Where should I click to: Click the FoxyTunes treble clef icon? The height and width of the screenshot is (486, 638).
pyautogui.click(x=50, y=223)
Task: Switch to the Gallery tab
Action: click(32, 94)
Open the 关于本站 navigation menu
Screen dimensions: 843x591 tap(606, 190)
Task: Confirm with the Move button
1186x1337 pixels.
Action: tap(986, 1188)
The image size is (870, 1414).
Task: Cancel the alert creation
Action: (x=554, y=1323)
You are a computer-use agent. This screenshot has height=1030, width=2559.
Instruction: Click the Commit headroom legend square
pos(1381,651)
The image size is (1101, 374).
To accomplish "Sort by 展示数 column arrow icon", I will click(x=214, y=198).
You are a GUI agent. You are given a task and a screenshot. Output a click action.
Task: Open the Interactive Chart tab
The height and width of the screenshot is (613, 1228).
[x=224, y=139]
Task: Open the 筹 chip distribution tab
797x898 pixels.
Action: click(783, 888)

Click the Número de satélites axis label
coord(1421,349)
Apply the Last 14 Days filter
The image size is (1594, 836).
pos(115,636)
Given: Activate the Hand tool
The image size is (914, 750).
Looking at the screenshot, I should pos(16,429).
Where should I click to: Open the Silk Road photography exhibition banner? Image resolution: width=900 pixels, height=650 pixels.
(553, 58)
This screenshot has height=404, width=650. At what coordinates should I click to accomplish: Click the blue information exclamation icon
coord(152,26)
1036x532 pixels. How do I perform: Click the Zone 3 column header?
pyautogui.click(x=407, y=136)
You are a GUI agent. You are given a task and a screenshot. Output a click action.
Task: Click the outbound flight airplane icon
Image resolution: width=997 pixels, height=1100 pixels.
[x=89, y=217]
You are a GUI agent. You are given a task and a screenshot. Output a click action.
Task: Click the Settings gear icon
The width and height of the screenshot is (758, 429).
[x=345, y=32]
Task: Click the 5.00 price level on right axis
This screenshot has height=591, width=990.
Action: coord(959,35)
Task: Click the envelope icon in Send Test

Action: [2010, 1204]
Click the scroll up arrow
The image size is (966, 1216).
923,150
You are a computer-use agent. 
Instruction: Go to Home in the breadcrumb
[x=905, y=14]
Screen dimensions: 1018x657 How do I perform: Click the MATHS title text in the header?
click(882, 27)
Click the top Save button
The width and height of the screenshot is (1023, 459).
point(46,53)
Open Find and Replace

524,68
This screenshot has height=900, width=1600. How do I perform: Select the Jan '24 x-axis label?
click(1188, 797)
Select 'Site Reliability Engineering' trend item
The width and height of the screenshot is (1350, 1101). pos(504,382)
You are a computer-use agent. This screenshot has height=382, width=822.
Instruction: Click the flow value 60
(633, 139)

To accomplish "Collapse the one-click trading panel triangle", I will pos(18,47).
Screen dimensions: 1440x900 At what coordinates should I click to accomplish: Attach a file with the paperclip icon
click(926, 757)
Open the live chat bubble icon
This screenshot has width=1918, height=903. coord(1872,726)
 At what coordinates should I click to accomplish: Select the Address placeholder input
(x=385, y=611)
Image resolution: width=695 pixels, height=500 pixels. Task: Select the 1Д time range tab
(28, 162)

######

§ What is expected
Output the material again, line for line.

§ Reply
Where should I click to: Click the FoxyTunes treble clef icon? The height and width of the screenshot is (486, 638).
pyautogui.click(x=50, y=223)
Task: Switch to the Gallery tab
Action: click(32, 94)
Open the 关于本站 navigation menu
Screen dimensions: 843x591 tap(606, 190)
Task: Confirm with the Move button
1186x1337 pixels.
Action: tap(986, 1188)
The image size is (870, 1414).
Task: Cancel the alert creation
Action: (x=554, y=1323)
You are a computer-use agent. This screenshot has height=1030, width=2559.
Instruction: Click the Commit headroom legend square
pos(1381,651)
The image size is (1101, 374).
To accomplish "Sort by 展示数 column arrow icon", I will click(x=214, y=198).
You are a GUI agent. You are given a task and a screenshot. Output a click action.
Task: Open the Interactive Chart tab
The height and width of the screenshot is (613, 1228).
[x=224, y=139]
Task: Open the 筹 chip distribution tab
797x898 pixels.
Action: click(783, 888)

Click the Número de satélites axis label
coord(1421,349)
Apply the Last 14 Days filter
The image size is (1594, 836).
pos(115,636)
Given: Activate the Hand tool
The image size is (914, 750).
Looking at the screenshot, I should pos(16,429).
Where should I click to: Open the Silk Road photography exhibition banner? Image resolution: width=900 pixels, height=650 pixels.
(553, 58)
This screenshot has height=404, width=650. At what coordinates should I click to accomplish: Click the blue information exclamation icon
coord(152,26)
1036x532 pixels. How do I perform: Click the Zone 3 column header?
pyautogui.click(x=407, y=136)
You are a GUI agent. You are given a task and a screenshot. Output a click action.
Task: Click the outbound flight airplane icon
Image resolution: width=997 pixels, height=1100 pixels.
[x=89, y=217]
You are a GUI agent. You are given a task and a screenshot. Output a click action.
Task: Click the Settings gear icon
The width and height of the screenshot is (758, 429).
[x=345, y=32]
Task: Click the 5.00 price level on right axis
This screenshot has height=591, width=990.
Action: coord(959,35)
Task: Click the envelope icon in Send Test

Action: [2010, 1204]
Click the scroll up arrow
The image size is (966, 1216).
923,150
You are a computer-use agent. 
Instruction: Go to Home in the breadcrumb
[x=905, y=14]
Screen dimensions: 1018x657 How do I perform: Click the MATHS title text in the header?
click(882, 27)
Click the top Save button
The width and height of the screenshot is (1023, 459).
point(46,53)
Open Find and Replace

524,68
This screenshot has height=900, width=1600. How do I perform: Select the Jan '24 x-axis label?
click(1188, 797)
Select 'Site Reliability Engineering' trend item
The width and height of the screenshot is (1350, 1101). pos(504,382)
You are a computer-use agent. This screenshot has height=382, width=822.
Instruction: Click the flow value 60
(633, 139)

To accomplish "Collapse the one-click trading panel triangle", I will pos(18,47).
Screen dimensions: 1440x900 At what coordinates should I click to accomplish: Attach a file with the paperclip icon
click(926, 757)
Open the live chat bubble icon
This screenshot has width=1918, height=903. coord(1872,726)
 At what coordinates should I click to accomplish: Select the Address placeholder input
(x=385, y=611)
Image resolution: width=695 pixels, height=500 pixels. Task: Select the 1Д time range tab
(28, 162)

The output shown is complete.